Thursday, September 28, 2000
It''s a little-known secret, but the upstairs floor of Monterey''s Pacific House Museum holds a treasure trove of Indian artifacts from tribes as diverse as the Aleutians of Alaska to the Plains Indians of Kansas. The state of California received this boon from the Holman family (of Pacific Grove department store fame), who bought the artwork for their personal collection during vacations. In the late ''90s, the collection was rededicated as the Monterey Museum of the American Indian. The artifacts are organized into 11 thematic sections, such as "Transportation" and "Textiles," and taken as a whole, offer visitors an enticing glimpse into the diverse cultures of Native America.
The basketry display alone, with more than 60 storage baskets, winnowing trays, hats and wedding plates would make this museum noteworthy. (Currently only about 25 percent of the museum''s 600-plus collection of baskets are on display. Next year the facility will open a new room where all the baskets will be arrayed in "visible storage.")
"Women usually wove the baskets, and it would take them more than a year to make one," says Esther Goodhue, a docent with the California State Parks, which curates the collection. "They would go meet the trains with tourists like the Holmans on them and sell the baskets for extra money."
The large Apache storage baskets decorated with designs of square-shouldered men with square heads immediately catch your eye. "Burden" baskets like the square-bottomed Apache one hanging on the wall were carried on the back for food gathering in many tribes. Four brown striped hats that resemble beanies were worn pulled down over the forehead by women of the California Hupa tribe to protect their skin from the strap used to hold burden baskets.
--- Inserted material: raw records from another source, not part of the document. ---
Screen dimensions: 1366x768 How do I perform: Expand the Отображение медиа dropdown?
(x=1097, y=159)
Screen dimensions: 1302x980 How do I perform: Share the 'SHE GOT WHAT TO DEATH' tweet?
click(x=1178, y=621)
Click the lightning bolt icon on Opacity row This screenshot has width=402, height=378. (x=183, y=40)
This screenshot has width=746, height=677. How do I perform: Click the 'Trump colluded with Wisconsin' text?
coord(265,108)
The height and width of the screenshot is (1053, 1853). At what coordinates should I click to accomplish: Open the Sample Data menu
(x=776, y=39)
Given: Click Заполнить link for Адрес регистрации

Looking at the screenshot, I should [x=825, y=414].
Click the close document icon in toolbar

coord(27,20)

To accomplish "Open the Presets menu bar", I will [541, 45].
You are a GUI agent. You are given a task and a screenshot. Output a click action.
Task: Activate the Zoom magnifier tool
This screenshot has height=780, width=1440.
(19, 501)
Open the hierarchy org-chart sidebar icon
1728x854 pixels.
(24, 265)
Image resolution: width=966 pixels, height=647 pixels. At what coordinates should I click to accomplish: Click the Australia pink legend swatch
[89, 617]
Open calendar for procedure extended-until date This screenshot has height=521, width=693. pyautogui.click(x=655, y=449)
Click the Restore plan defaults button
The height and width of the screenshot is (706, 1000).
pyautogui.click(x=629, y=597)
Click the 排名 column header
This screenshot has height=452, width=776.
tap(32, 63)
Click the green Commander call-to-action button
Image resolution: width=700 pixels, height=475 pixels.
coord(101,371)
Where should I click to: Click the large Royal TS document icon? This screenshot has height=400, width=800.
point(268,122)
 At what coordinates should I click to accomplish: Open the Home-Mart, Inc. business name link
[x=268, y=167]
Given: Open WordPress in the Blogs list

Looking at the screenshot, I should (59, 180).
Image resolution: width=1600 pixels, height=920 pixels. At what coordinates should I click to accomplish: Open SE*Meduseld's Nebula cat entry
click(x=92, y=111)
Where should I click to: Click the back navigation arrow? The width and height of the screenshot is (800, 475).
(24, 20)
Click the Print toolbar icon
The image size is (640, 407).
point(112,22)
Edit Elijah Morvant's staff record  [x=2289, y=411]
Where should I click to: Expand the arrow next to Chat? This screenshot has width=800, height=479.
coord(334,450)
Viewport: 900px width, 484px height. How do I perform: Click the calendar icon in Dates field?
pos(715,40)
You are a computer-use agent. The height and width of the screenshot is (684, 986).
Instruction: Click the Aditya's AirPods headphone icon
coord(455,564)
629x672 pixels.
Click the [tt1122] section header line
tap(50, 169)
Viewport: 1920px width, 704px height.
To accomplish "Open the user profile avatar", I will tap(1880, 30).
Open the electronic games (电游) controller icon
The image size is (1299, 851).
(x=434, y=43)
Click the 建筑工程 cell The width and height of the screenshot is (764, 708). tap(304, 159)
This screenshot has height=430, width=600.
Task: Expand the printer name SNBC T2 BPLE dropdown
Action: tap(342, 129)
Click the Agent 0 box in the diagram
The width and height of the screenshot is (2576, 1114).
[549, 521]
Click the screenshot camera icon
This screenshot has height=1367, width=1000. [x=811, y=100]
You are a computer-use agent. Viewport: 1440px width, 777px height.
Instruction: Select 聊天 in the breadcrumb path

An Eskimo basket decorated with walrus tusk figurines of seals, birds, fish and walruses hides in the corner. A hanging Navajo wedding basket has a white flower-like design in the middle surrounded by brown pyramid designs. The basket''s opening, which goes from the flower through the border, is intended to let the bad spirits escape from the couple''s life.
The gems of the collection are the California Pomo baskets, which occupy their own platform. The Pomo practiced coiled weaving, really a form of sewing, to make these multicolored baskets decorated with black quail topknot feathers and red woodpecker feathers. The baskets'' openings are lined with abalone discs.
Across from the basketry display, block-like, multicolored Pueblo Kachina dolls representing spirits float on the wall. The brown, round-bodied Mudhead Kachina who represents the spirit of buffoonery sits on the floor.
The clothing display features deerskin robes and moccasins of the Plains Indians. The beads used to decorate this clothing came from Italy and reflect contact with Europeans.
Pottery aficionados will want to make a pilgrimage to the museum just to see the black pot with gray triangles cascading from its opening, made by the renowned Pueblo potter Marie of San Idelfanso, New Mexico. Geometric designs and earthtoned Hopi and Navajo vessels border this pot.
In front of the textiles exhibit, Goodhue points out, "The Navajos never wove blankets before coming into contact with white Americans. Originally, they wove to make their clothing." The six hanging blankets'' designs and colors echo those of the Navajo pottery.
The most interesting item in the children''s display is a baby carrier made of widely spaced woven twigs. A mother would surround her baby''s bottom with moss in this carrier making it an organic disposable diaper.
Representing the art of cool-weather cultures is a model umiak (Aleutian boat) from the Haida tribe of British Columbia. Its paddles are decorated with red and black designs, making them resemble fish. There''s also a model totem pole topped off with a bird painted in red, brown and black.
Forty-five items featuring beadwork, necklaces and a headdress make up the regalia section. Goodhue laughs as she points out war clubs whose beaded handles clearly show that they were made for tourists. She also stresses that warriors wore headdresses at dances "to get psyched up for war," but removed them before going into battle.
Headdresses would be stored in bonnet cases like the one in the warfare display. The rectangular buckskin case with dangling strings looks like a case for holding arrows, but its real use was to snugly protect a collapsible headdress.
In the food-preparation display are woven containers, covered inside and out with pitch, that were used for water storage. A burnt basket is a potent reminder that Indian women used these woven "pots" to cook with. A woman would place an acorn mush, for example, in a basket. Then she would add heated rocks to the mush and turn the mixture to cook the food. Slow mixing resulted in burnt baskets. The decorative backdrop for this display is a Navajo rug that copies a Hopi motif of alternating, elongated green stalks of corn and Kachina-like figures.
The fish trap in "Hunting" is an example of the type of weaving that men practiced. A buffalo skin "story blanket" from the Plains Indians depicts the number of buffalo killed in a hunt and the dancing and feasting afterward. The blanket is yet another cherished treasure in this museum that merits many visitors.